ClutchFans is a Houston Rockets fan site, founded by David "Clutch" Hardisty.

Originally named Clutch City, the site was developed as a place for Rockets fans to gather and talk about the team, on August 8, 1996. The site provides a plethora of information and discussion about the Rockets' past, present, and future.

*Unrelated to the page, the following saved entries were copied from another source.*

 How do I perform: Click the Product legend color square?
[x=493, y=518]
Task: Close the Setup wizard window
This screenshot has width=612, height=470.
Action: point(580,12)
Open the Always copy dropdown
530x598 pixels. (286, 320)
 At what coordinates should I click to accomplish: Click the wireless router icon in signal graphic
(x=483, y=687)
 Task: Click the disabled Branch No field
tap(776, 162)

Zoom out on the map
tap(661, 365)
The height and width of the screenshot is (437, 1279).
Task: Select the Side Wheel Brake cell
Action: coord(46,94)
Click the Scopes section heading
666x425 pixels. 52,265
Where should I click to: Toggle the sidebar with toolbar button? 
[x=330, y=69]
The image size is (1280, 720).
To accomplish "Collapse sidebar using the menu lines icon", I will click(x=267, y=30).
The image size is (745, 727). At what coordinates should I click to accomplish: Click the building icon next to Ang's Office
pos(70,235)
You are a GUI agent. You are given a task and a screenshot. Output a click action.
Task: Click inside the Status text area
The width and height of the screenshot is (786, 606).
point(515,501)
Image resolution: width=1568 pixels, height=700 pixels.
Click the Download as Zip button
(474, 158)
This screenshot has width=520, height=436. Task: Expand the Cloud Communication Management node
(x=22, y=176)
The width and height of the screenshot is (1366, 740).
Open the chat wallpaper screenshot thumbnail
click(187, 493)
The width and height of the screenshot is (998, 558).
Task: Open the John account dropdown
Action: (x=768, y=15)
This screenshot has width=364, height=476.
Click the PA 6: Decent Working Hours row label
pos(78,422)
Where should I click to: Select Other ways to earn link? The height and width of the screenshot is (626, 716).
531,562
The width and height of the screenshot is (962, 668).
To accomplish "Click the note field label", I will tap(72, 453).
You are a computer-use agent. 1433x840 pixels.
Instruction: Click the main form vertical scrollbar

In response to the fan site's outreach, ClutchFans has received access to Houston Rockets players and personnel as a member of the press.

==History==
ClutchFans was started in 1996 out of a moment of fun. The creator of the site hacked into an internet account and learned how to put web pages together and posted on the Internet. The first pages were concocted under the pseudonym of Clutch and the pages created were about Clutch's favorite subject: the Houston Rockets. Clutch posted game recaps and commentary as well as news stories from around the country on the Rockets. It has a dedicated radio show on a local sports station. The site began with the name "Clutch City 97" but has since gone through several name changes due to copyrights and personal opinion. As well as changing in name, the site has also changed in appearance, number of visitors, and registered membership.

==Achievements==
- 2000 - Recognized as the impetus of the "Save the Rockets" movement in ESPN The Magazine, May Issue, The Pulse, pg 38.
- 2000 - Cited in ESPN The Magazine as part of The Pulse, November Issue, pg 44.
- 2001 - Recognized by Sports Illustrated in the March 5, 2001 issue as "one of the more imaginative and thorough fan-operated sites on the Web".
- 2006 - Nicknamed "The Undisputed Grandaddy of NBA Fansites" by Sports Illustrated (SI.com).
- 2008 - Cited as "one of the longest running independent hoops websites around, old school and rock solid like the Sugarhill Gang" by the Los Angeles Times.